* **YOUR TASK**
Print the full set of records below, character for character and picture-free.

* **RECORDS PROVIDED**
● ● ● ● ● ● ●

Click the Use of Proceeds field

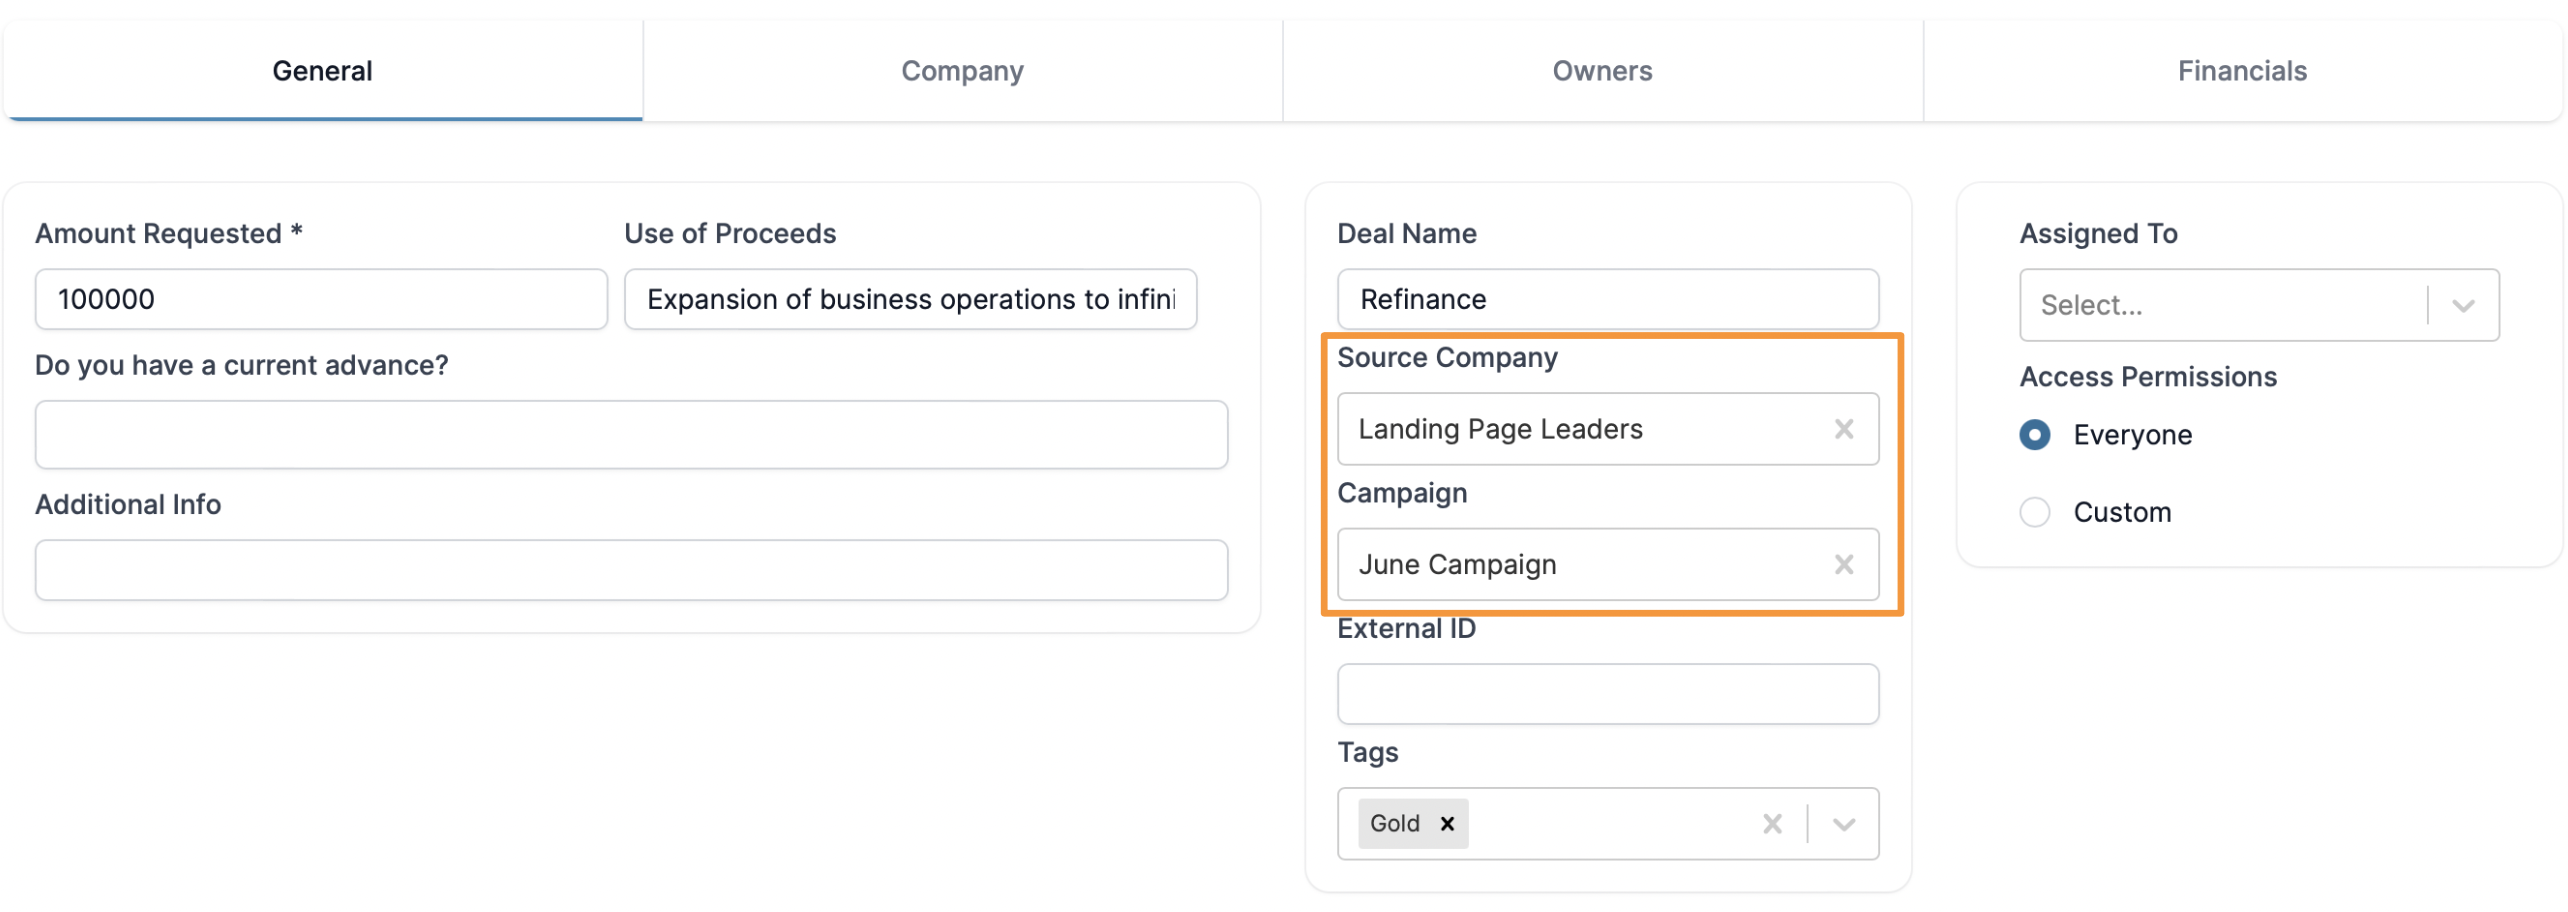910,299
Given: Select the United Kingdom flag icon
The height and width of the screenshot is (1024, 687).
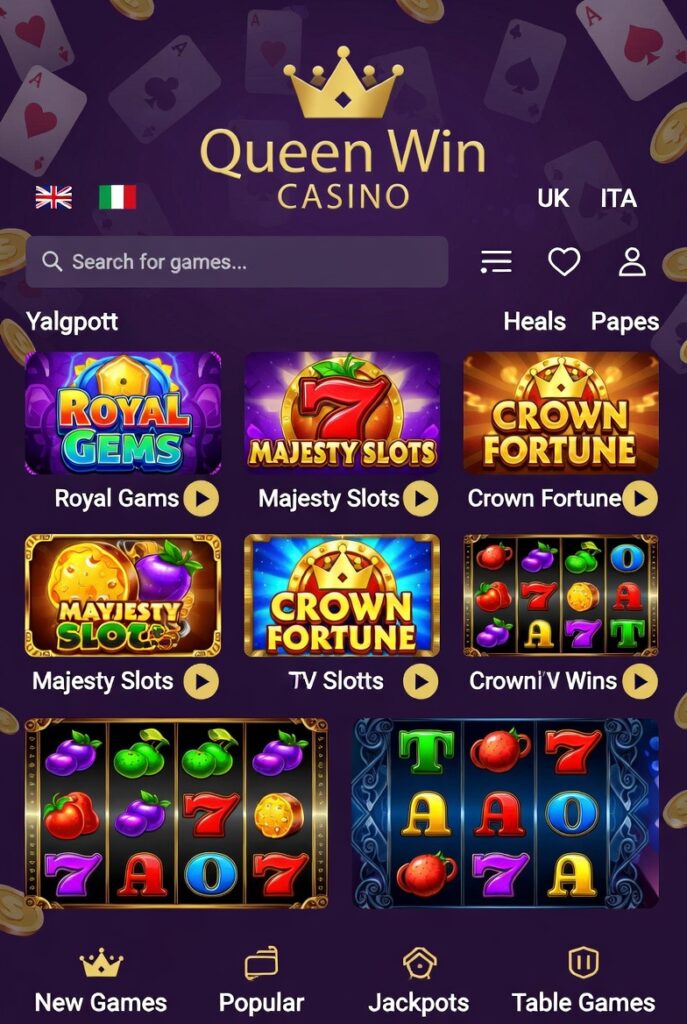Looking at the screenshot, I should tap(54, 197).
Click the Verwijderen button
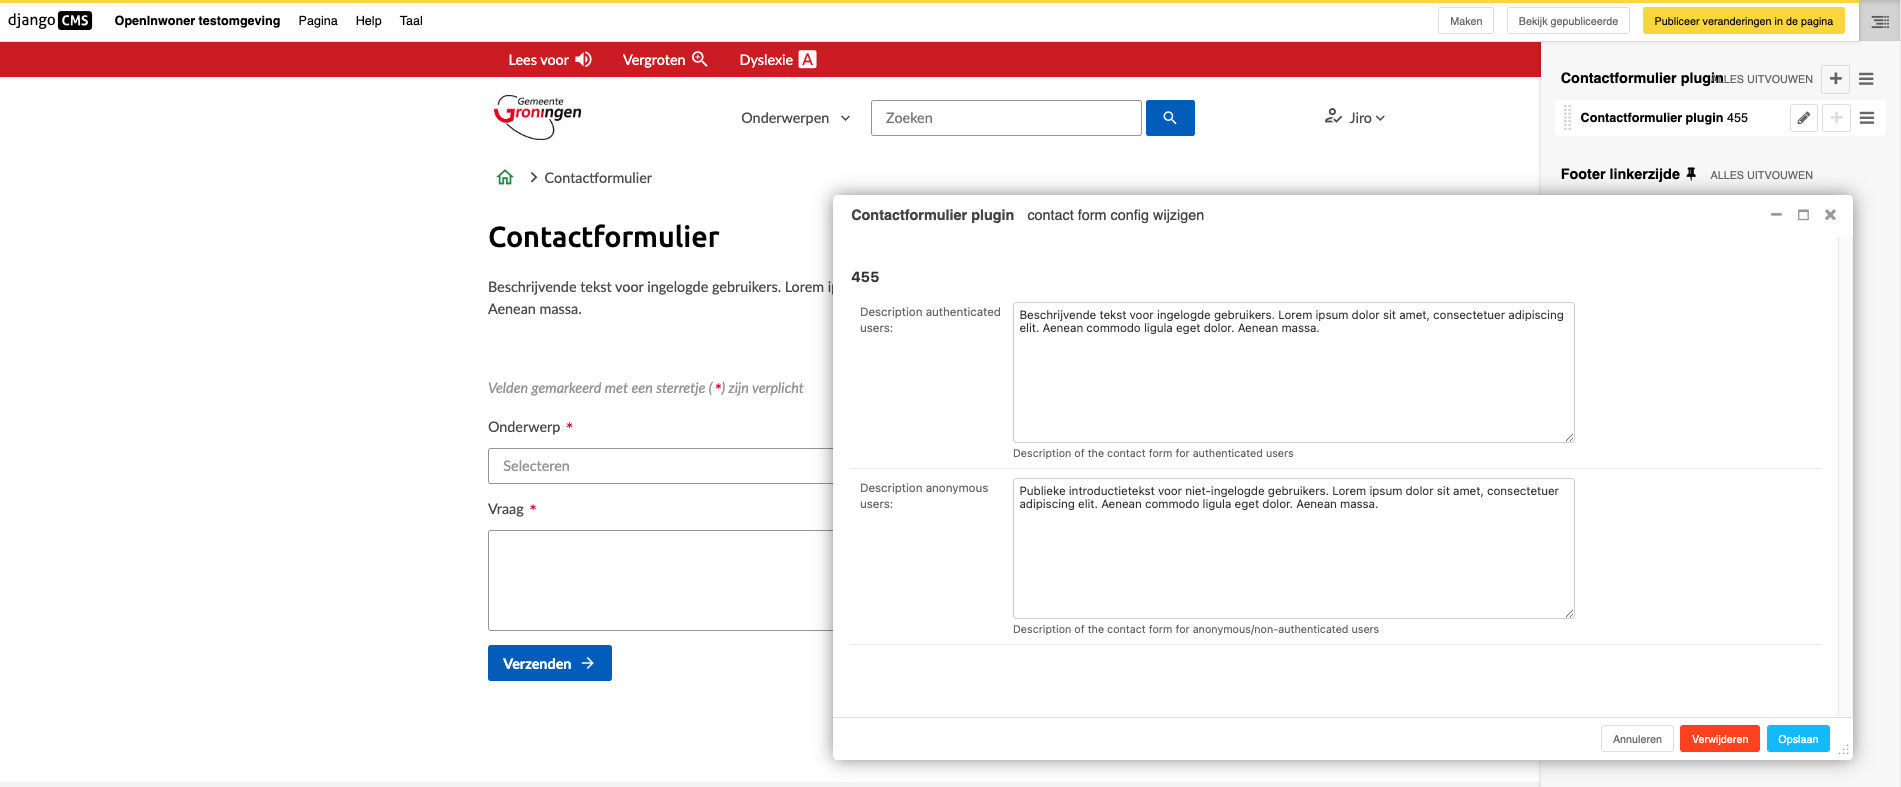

● ● ● ● ● ● ●

* **ANSWER BOX**
Click the Use of Proceeds field

910,299
Given: Select the United Kingdom flag icon
The height and width of the screenshot is (1024, 687).
Looking at the screenshot, I should tap(54, 197).
Click the Verwijderen button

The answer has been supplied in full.